Глава 3. Вперёд по неведомой тропе
Обходить гречневое поле оказалось не только долго, но и опасно — Михаил уже успел проклясть не только тропинку, огибавшую казавшееся бездонным ущелье, но и своё желание отправиться в другую эпоху. Какой бы странной, временами нелогичной, по его мнению, не была окружающая его действительность, в ней приходилось отслеживать каждый шаг, дабы не отправиться на тот свет. Несколько раз уже под ногами земля начинала осыпаться в покрытую туманом неизвестность внизу, и только хорошая реакция, натренированная бесконечными пионербольными тренировками в лагере, спасала Крестоплавского и позволяла вовремя отпрыгивать в сторону.

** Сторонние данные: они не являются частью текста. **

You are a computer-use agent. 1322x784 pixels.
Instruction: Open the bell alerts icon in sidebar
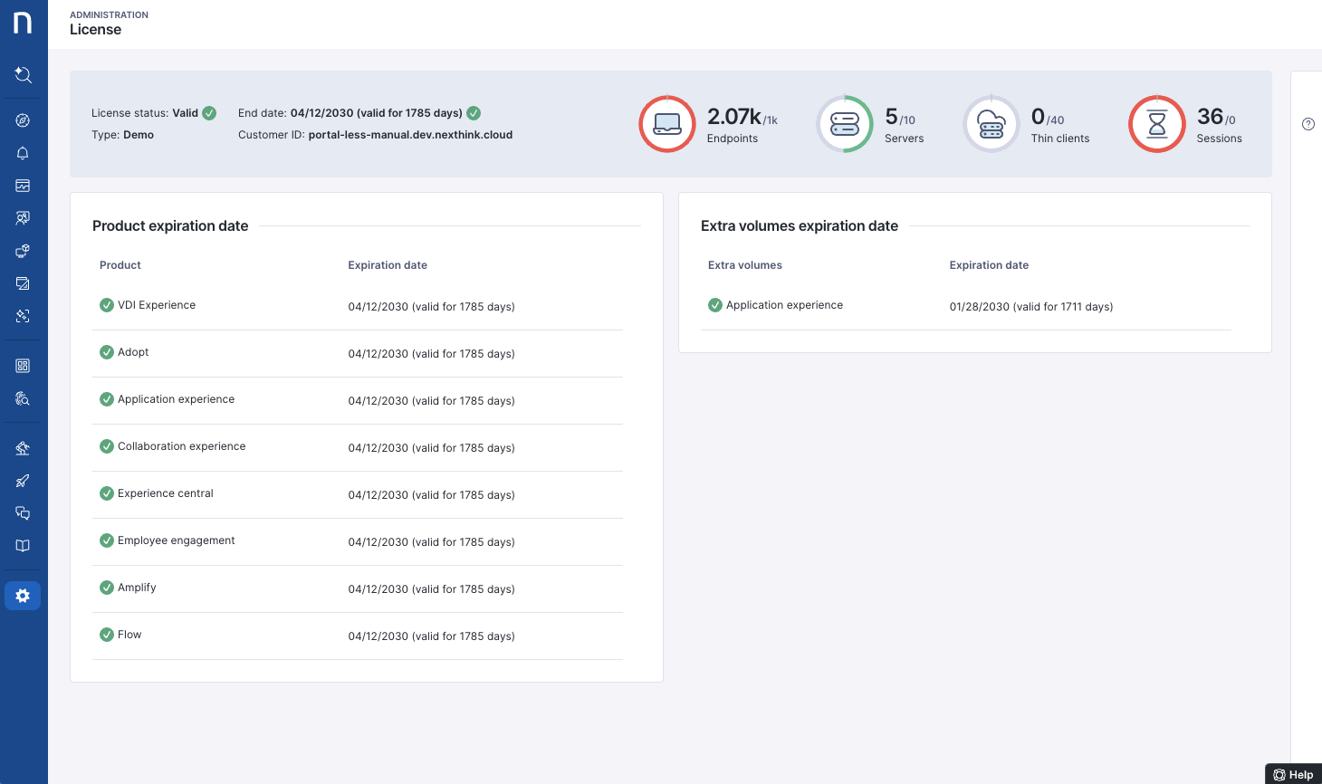click(23, 153)
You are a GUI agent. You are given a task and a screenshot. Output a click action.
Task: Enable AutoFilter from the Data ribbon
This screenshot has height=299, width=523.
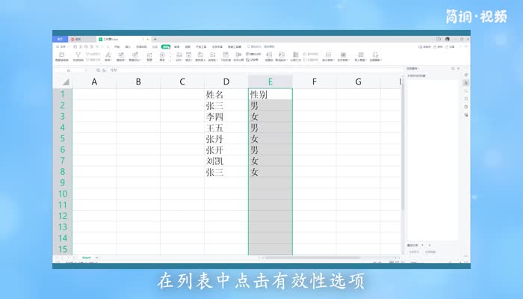[x=78, y=56]
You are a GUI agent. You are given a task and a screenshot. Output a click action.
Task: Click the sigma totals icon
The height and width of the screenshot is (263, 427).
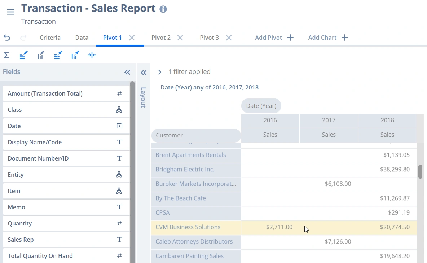tap(6, 55)
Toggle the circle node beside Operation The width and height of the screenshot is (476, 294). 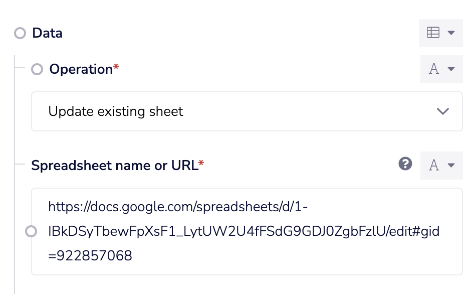click(37, 69)
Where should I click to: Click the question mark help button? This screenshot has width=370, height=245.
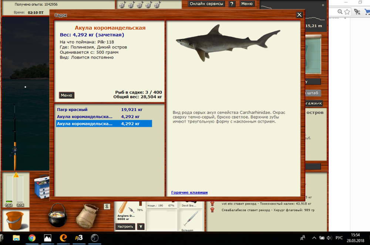pos(232,4)
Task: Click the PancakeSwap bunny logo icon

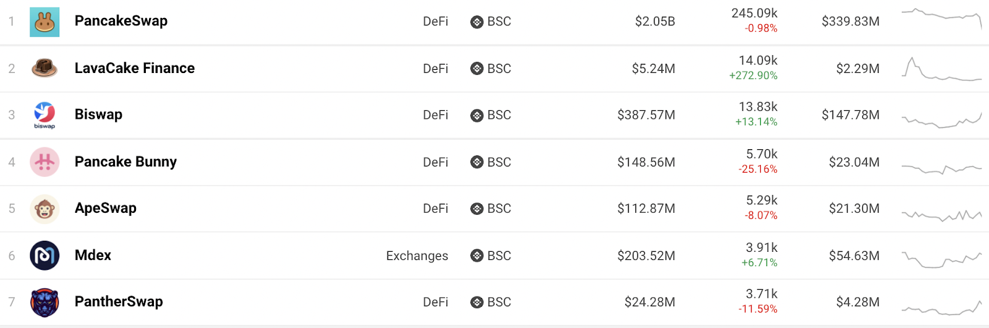Action: click(x=45, y=22)

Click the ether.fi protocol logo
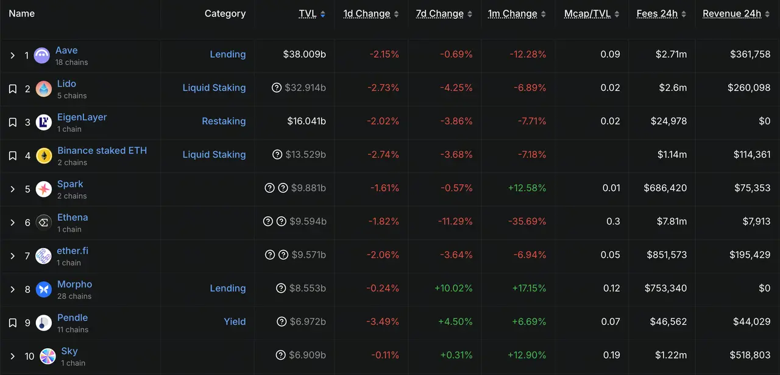click(43, 255)
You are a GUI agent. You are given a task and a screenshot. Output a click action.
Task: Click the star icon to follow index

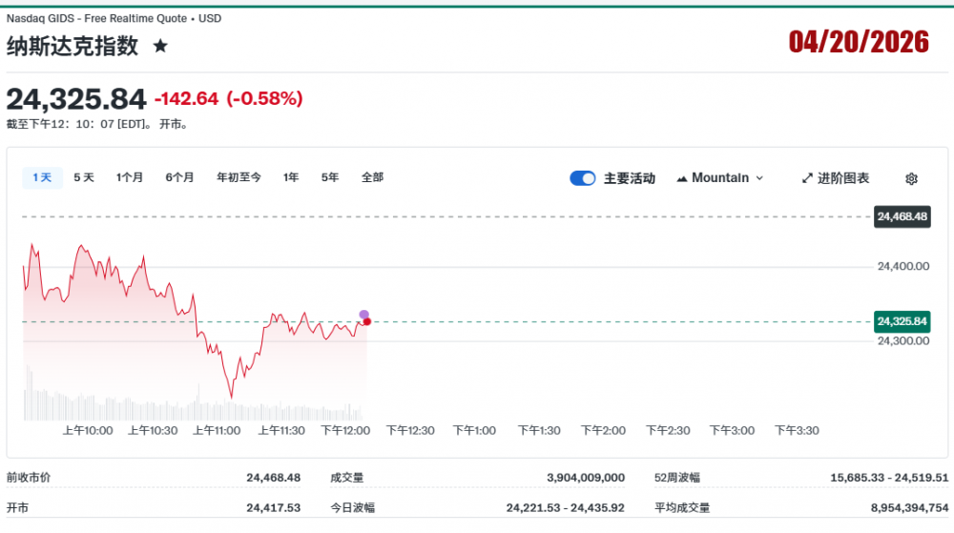coord(160,46)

— Ты уверен, что больше не было абсолютно никакой другой дороги? — поинтересовался он у Всеволода, шедшего вперёд так, словно перед ними простиралась широкая дорога большого города.
— Уверен, даю зуб!
— У тебя их итак уже немного, дораздавался, — пробормотал себе под нос Михаил, вспомнив, как попутчик умудряется коверкать даже собственное имя.
Наконец, тропинка круто свернула вправо, прочь от ущелья, и, кажется, стала немного менее сыпучей.
— Осторожнее, Бурунные Топи близко! — предупредил рыжий, перепрыгивая с камня на камень. Он не пытался хорохориться, показывая насколько ловкий, просто довольно быстро более удобного пути не осталось — острые серые камни выступали из земли, становясь всё больше. Вскоре они уже поравнялись размерами с валунами. На один такой Михаил вскарабкался, будто на скалодроме, То, что открылось его взору, поражало.